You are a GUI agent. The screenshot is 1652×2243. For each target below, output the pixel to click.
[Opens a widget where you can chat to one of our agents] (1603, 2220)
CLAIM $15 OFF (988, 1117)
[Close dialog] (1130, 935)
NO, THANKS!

==

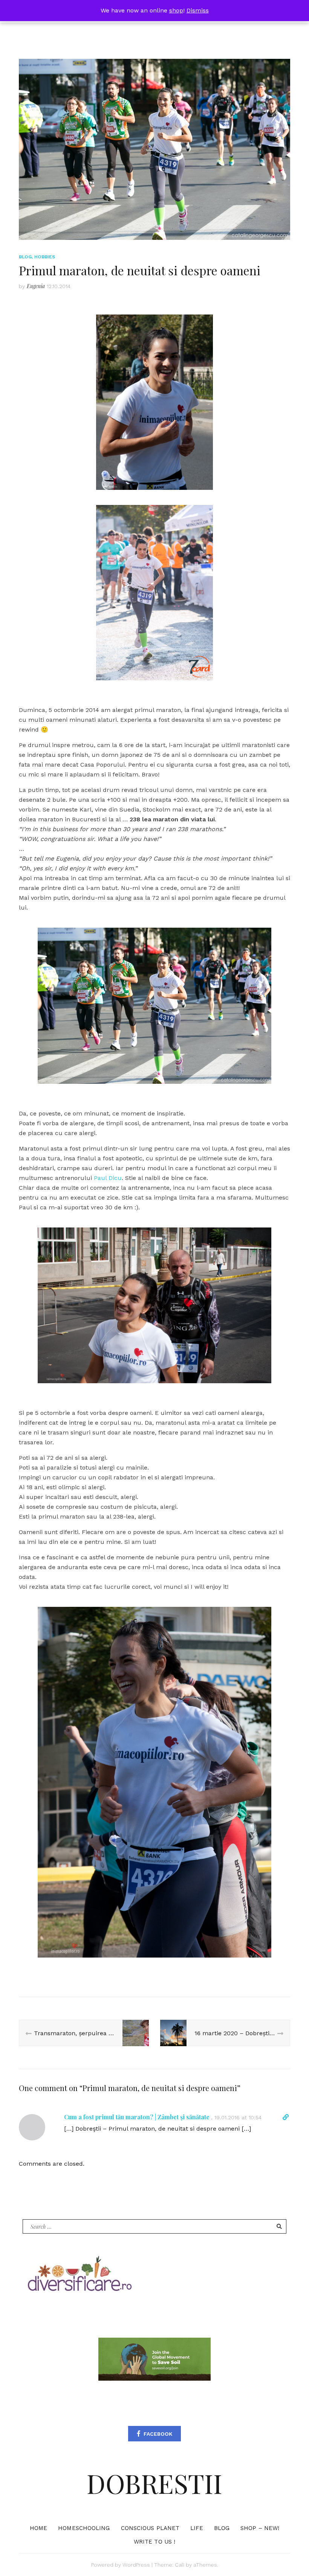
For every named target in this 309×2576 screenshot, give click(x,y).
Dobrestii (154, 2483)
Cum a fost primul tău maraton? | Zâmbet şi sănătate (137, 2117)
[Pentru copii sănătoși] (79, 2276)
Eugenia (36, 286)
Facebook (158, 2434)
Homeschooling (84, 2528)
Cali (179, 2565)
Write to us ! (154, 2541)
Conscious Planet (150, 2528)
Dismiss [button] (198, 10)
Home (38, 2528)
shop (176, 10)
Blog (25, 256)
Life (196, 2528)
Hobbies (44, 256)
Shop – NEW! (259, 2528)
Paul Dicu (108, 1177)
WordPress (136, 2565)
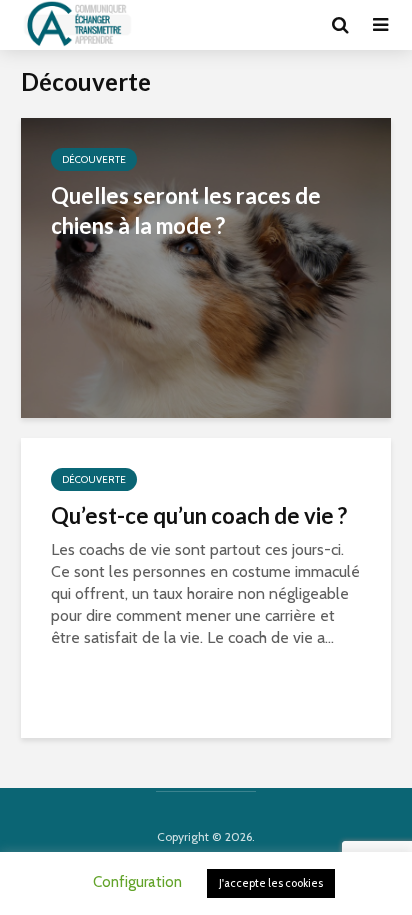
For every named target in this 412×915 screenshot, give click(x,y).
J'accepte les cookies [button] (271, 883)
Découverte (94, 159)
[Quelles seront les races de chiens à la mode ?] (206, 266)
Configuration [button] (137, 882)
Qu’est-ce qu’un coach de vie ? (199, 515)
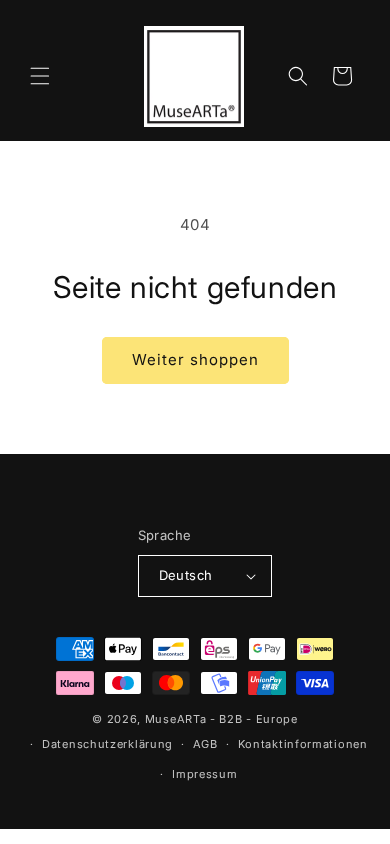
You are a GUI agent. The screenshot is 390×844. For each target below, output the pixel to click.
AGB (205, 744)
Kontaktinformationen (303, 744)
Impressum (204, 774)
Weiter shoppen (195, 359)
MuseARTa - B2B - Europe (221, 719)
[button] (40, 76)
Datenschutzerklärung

* * *

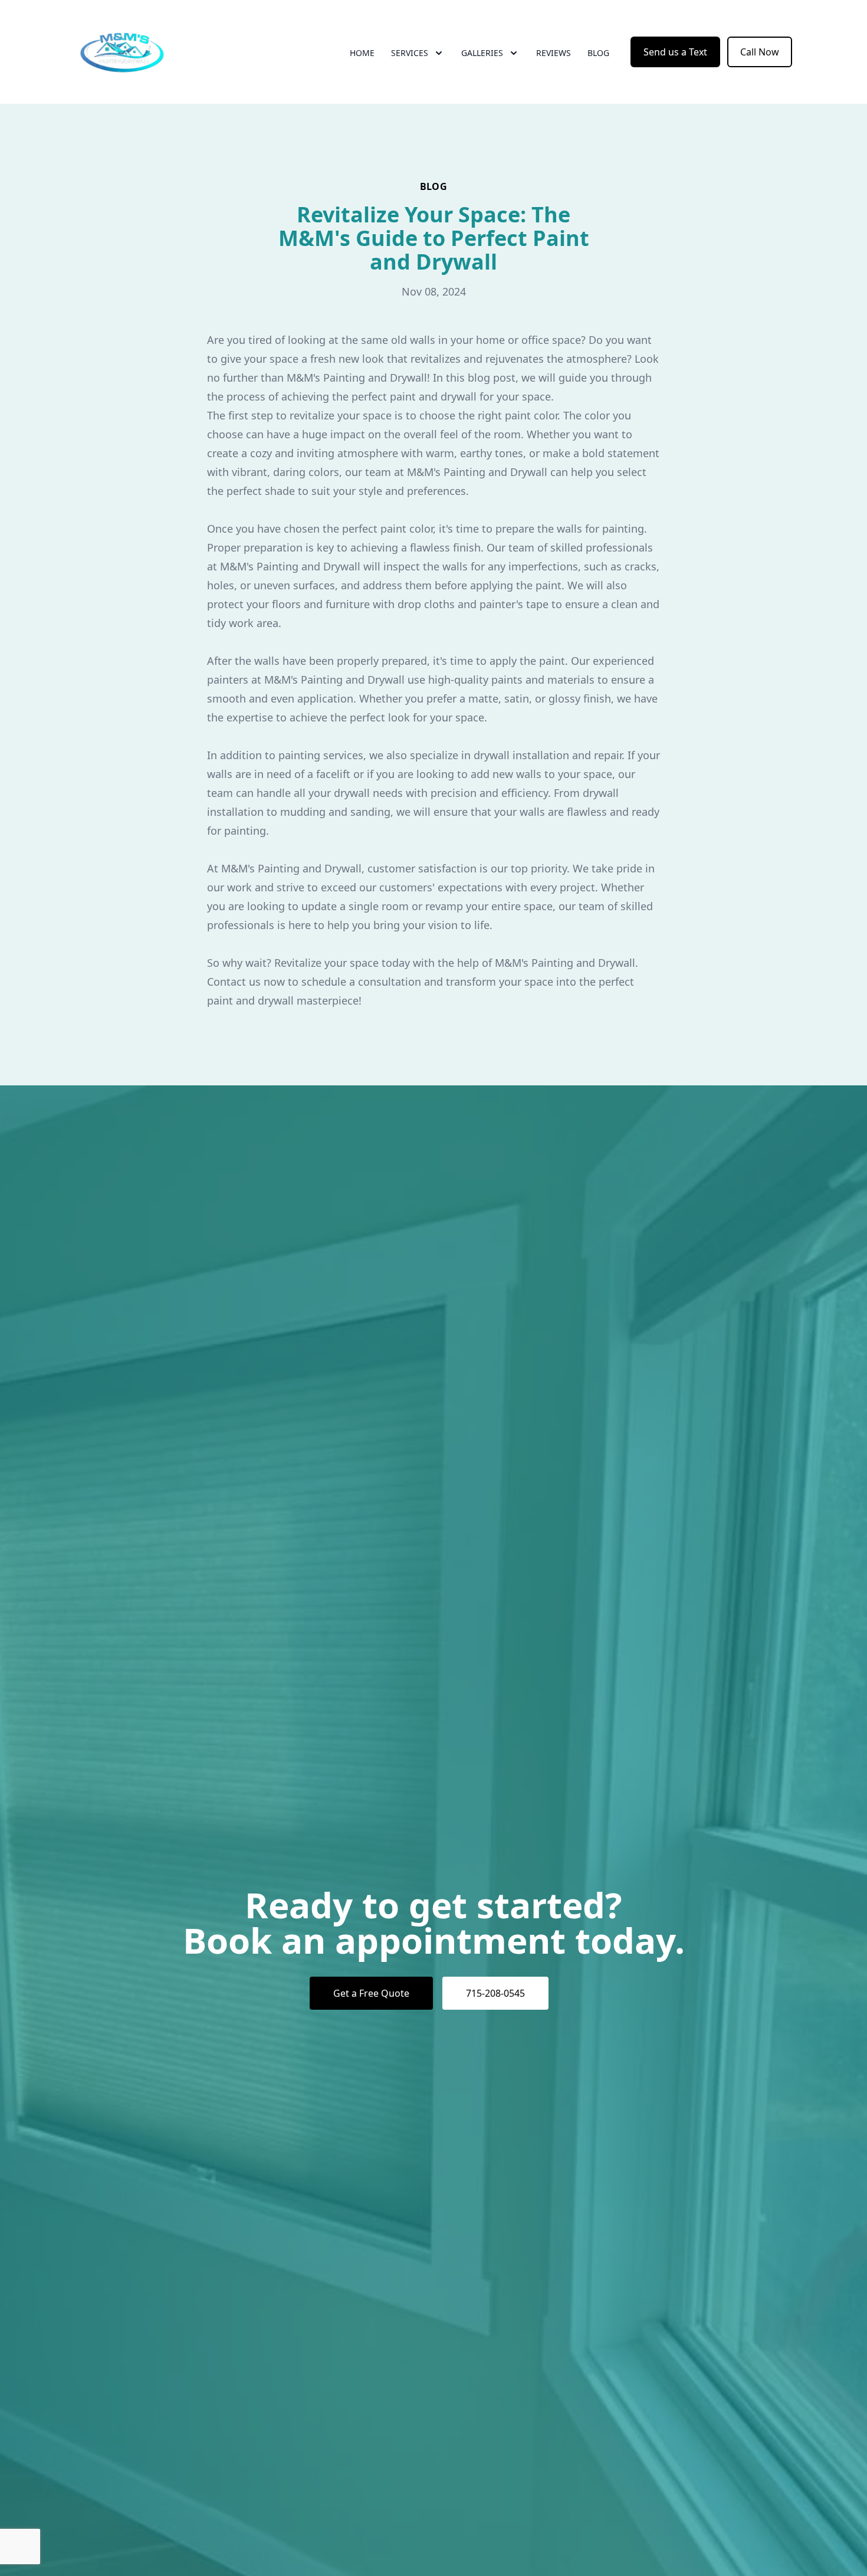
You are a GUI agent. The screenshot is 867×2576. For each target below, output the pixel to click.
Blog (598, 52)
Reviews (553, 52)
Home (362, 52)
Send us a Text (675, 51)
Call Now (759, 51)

▸ TASK TO COMPLETE:
Repeat exactly the lines above, beginning at the one containing "[Pentru copii sănătoși] (79, 2276)" and ending at the one containing "Datenschutzerklärung". Do not carry over any pictures.

▸ TASK SOLUTION:
[Pentru copii sănătoși] (79, 2276)
Eugenia (36, 286)
Facebook (158, 2434)
Homeschooling (84, 2528)
Cali (179, 2565)
Write to us ! (154, 2541)
Conscious Planet (150, 2528)
Dismiss [button] (198, 10)
Home (38, 2528)
shop (176, 10)
Blog (25, 256)
Life (196, 2528)
Hobbies (44, 256)
Shop – NEW! (259, 2528)
Paul Dicu (108, 1177)
WordPress (136, 2565)
For every named target in this 412×915 screenshot, give click(x,y).
J'accepte les cookies [button] (271, 883)
Découverte (94, 159)
[Quelles seront les races de chiens à la mode ?] (206, 266)
Configuration [button] (137, 882)
Qu’est-ce qu’un coach de vie ? (199, 515)
You are a GUI agent. The screenshot is 390×844. For each target below, output the pixel to click.
AGB (205, 744)
Kontaktinformationen (303, 744)
Impressum (204, 774)
Weiter shoppen (195, 359)
MuseARTa - B2B - Europe (221, 719)
[button] (40, 76)
Datenschutzerklärung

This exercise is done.